После удаления лимфоузлов ее рука стала похожей на розовый воздушный шарик в форме огромной сардельки, перетянутый веревочкой около кисти. Она перестала носить платья с короткими рукавами и с усмешкой констатировала, что ее все еще заботит ее внешность: переживает она из-за своей раздутой руки, кажется, больше, чем из-за того, что ее жизнь подходит к концу, превратившись из полноводной реки в пересыхающий ручеек, виляющий среди кочек и еще тихо журчащий под ногами. Она нашла в интернете несколько вариантов инструкций, как красиво повязать платок на голову, и сшила из шейных платочков несколько головных уборов на выход. Волосы у нее все никак не начинали расти, но ей было как-то все равно, хотя она и обязательно накручивала чалму или нечто подобное, выходя на улицу. Делала это скорее из-за того, чтобы на нее не оглядывались, но почему-то все равно многие оборачивались: рассматривали ее головной убор, который ей удивительно шел, создавал свой шарм и делал ее даже элегантной. Но ей представлялось, что все читают по нему, что она совсем лысая после химиотерапии. Купила два парика, которые ей были на редкость к лицу — казалось, что она только что вышла из салона-парикмахерской: один из искусственных светлых волос со стрижкой «каре», другой из натуральных — тоже оттенка «блонд». Их приходилось постоянно укладывать: мыть, накручивать на бигуди, посадив парик на трехлитровую банку, делать начес и заливать лаком. Без них на улицу она теперь не выходила. Дома она разглядывала в зеркале свой лысый блестящий череп с красноватым отливом, как у набирающего цвет грейпфрута, и думала о том, как в одно мгновение может круто поменяться жизнь.

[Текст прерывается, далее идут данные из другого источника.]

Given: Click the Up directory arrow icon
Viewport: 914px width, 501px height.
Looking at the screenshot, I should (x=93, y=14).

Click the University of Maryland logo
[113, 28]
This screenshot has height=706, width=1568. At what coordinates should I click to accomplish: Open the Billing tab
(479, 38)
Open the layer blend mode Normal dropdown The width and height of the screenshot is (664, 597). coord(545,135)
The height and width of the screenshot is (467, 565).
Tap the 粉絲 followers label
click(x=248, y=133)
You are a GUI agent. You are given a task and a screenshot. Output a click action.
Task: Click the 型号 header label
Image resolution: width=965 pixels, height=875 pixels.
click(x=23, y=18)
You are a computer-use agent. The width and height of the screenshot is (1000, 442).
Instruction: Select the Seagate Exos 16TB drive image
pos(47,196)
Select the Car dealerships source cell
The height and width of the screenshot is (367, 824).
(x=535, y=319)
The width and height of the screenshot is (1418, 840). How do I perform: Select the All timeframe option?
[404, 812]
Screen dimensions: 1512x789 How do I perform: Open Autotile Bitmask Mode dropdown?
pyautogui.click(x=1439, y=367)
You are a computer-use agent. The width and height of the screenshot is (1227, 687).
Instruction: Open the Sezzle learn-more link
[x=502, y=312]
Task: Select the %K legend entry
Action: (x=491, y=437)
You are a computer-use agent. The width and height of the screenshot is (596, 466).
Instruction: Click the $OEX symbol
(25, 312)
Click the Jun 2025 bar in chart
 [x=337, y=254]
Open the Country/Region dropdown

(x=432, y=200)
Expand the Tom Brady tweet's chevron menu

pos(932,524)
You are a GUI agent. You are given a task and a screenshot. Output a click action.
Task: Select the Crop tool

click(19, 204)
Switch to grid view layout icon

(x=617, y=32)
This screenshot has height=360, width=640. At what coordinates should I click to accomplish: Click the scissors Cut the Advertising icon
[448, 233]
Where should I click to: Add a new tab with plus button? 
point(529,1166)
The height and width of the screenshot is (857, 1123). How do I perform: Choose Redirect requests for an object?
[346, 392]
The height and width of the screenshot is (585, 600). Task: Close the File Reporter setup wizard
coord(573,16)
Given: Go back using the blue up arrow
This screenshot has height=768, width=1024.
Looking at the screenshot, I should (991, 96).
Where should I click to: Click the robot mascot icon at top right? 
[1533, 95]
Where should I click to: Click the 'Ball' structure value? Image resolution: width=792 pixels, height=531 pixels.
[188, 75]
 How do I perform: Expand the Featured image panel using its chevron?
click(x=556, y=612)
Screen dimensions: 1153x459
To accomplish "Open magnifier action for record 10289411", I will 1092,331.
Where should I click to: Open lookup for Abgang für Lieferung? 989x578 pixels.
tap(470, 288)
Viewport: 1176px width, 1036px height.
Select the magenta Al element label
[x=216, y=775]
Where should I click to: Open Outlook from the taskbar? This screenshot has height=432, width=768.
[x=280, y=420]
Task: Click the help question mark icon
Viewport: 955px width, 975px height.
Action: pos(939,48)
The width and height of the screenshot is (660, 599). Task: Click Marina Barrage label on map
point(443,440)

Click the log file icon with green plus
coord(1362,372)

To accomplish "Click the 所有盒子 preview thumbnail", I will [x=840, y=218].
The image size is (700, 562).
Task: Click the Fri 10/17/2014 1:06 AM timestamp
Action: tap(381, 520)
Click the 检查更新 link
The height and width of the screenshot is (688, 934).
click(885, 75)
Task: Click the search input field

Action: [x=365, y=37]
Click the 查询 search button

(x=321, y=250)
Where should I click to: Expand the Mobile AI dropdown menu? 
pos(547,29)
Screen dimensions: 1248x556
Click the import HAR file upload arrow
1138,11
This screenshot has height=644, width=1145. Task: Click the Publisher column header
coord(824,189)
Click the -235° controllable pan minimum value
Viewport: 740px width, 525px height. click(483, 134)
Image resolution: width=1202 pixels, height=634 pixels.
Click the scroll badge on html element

Наступил еще один тяжелый год, когда неожиданно погибли три ее хорошие подруги. У одной из них оторвался тромб; другая разбилась на машине, непонятно почему выехав на встречную полосу, по которой ехал КамАЗ, стремительно вильнувший от нее в сторону, но все равно смявший ее легковушку, как консервную банку, — и оставила двоих детей престарелой маме, которая недавно перенесла операцию; третья утонула, хотя неплохо плавала и никогда не боялась воды, глубины и волн: наехал скутер, который несся как оглашенный, таща за собой лыжника: в крови обоих потом обнаружили и алкоголь, и наркотики. И тогда Вика стала думать, что она счастливица, что «Бог не дает креста, который ты не можешь нести». Ее подруг нет, а она живет, ее не забрали быстро, но предупредили, дали возможность осознать, смириться, морально подготовиться и попытаться закончить свои дела. Да какие дела! Она давно просто переползала изо дня в день… Еще тогда, в детстве, когда лежала в больнице, она поняла, что наступает день, когда люди находятся на грани двух миров и повлиять на то, что должно произойти, не может никто и ничто: ни знания, ни опыт, ни деньги, ни любовь. Еще тогда она поняла, что, пока живы наши близкие, которые любят нас и которым мы необходимы, как воздух или вода, которые не представляют, как они будут жить без нас, мы должны пытаться выплыть из любого затягивающего вниз водоворота, как бы ни хотелось нам сложить лапки и перестать барахтаться.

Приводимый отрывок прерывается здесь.